This review is not online except for Chronicle subscribers, who may access it at Who Was Varian Fry? (The Chronicle of Higher Education).

The New York Times, April 21, 2001
Varian's War: A Pantheon of Artists Rescued From Hitler,  by Anita Gates
Oskar Schindler became Liam Neeson in an Oscar-winning Steven Spielberg movie in 1993.  Raoul Wallenberg was played by Richard Chamberlain in an Emmy-nominated 1985 television film. Now Varian Fry, their American counterpart, is embodied by William Hurt in a Showtime film that is intelligent if not gripping....Without Fry's efforts, some 2,000 European Jews, including Marc Chagall, Marcel Duchamp, Max Ernst, Jacques Lipchitz, Hannah Arendt, Franz Werfel and Heinrich Mann, might have died in the Holocaust....Fry was essentially a rich boy — one who majored in classics at Harvard, wore expensive suits and knew French wines — working as a journalist....Julia Ormond's composite character, Miriam Davenport, is totally unnecessary. She walks into Fry's hotel room in a form-fitting suit and a picture hat, smoking a cigarette, like the requisite classy dame in a Sam Spade story. Miriam seems to exist only to hold out the possibility of a romantic entanglement for Fry and maybe to keep the costume designer challenged.  Lynn Redgrave stands out as Alma Mahler Gropius Werfel, who hides her first husband's original musical manuscripts in her luggage.  Varian's War has a bleak grayness that seems appropriate to the story, and there's an awful quotidian reality to the rudeness, the bureaucracy and the frustrations that Fry and his underground organization endure.
N.B.  The Varian Fry rescue mission was not focused on Jews, and the approximation of 2,000 people helped includes many non-Jews, such as the German and Austrian anti-Nazi exiles who were at the time among the most threatened by the fall of France.  Marcel Duchamp, Max Ernst, Heinrich Mann were not Jewish.  Varian Fry was not rich.  It is not clear on what basis Julia Ormond's character is being defined as a composite character: there was a real "Miriam Davenport" and the only other American woman who worked with Varian Fry was Mary Jayne Gold--who bears no relation to Ormond's character.
P.S. from The New York Times, May 3, 2001:
A television review on April 21 about Varian's War, a film on Showtime about the efforts of Varian Fry, an American, to save European artists and intellectuals from the Holocaust, misstated the religious affiliation of some notable figures he rescued. Marcel Duchamp, Max Ernst and Heinrich Mann were not Jews.

Given data:
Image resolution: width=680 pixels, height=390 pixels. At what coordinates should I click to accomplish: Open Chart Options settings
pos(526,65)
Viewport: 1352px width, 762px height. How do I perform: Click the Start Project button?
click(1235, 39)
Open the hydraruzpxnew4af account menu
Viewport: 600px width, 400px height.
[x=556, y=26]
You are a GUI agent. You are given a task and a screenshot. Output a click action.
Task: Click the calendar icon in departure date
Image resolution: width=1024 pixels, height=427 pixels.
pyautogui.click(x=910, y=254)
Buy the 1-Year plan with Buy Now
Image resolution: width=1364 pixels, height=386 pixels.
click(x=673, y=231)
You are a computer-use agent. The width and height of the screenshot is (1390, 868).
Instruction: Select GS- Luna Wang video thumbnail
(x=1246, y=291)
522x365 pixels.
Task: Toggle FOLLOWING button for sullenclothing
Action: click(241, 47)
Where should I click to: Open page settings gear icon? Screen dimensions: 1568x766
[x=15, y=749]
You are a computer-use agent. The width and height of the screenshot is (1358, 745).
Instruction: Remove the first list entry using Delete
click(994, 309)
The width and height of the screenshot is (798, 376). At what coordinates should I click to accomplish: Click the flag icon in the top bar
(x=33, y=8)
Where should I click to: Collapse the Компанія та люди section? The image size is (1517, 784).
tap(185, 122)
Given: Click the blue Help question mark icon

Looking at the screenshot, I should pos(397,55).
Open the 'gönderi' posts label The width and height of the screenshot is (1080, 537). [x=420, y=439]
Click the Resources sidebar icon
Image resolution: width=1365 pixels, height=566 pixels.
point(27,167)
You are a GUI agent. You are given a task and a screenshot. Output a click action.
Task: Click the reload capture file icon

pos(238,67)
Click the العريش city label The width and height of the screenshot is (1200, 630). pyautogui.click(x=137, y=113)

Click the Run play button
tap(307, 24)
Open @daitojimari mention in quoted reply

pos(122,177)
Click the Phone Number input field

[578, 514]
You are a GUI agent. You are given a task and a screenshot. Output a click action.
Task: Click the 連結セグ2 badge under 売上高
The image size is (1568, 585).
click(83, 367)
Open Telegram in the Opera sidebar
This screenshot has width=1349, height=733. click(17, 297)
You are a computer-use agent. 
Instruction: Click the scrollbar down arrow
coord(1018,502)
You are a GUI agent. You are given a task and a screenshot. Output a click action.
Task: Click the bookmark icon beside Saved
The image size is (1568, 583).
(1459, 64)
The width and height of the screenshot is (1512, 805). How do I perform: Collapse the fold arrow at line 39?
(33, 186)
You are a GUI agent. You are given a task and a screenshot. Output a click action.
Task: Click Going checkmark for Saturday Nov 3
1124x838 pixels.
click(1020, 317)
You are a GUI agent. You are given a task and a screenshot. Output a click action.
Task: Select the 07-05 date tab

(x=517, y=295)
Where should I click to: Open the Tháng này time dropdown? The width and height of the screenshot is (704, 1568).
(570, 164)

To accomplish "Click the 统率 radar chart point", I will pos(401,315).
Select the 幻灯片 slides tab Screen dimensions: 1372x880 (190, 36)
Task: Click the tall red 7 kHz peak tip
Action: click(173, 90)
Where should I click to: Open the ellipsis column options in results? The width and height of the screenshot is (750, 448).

Directive 1:
In the film review, list the people named in the sentence that begins "Without Fry's efforts" as among those who might have died in the Holocaust.
Directive 2:
Rewrite the stretch of the film review from "P.S. from The" through "were not Jews.", with "Showtime" replaced by "cable television".

Worked answer 1:
Marc Chagall, Marcel Duchamp, Max Ernst, Jacques Lipchitz, Hannah Arendt, Franz Werfel, Heinrich Mann

Worked answer 2:
P.S. from The New York Times, May 3, 2001:
A television review on April 21 about Varian's War, a film on cable television about the efforts of Varian Fry, an American, to save European artists and intellectuals from the Holocaust, misstated the religious affiliation of some notable figures he rescued. Marcel Duchamp, Max Ernst and Heinrich Mann were not Jews.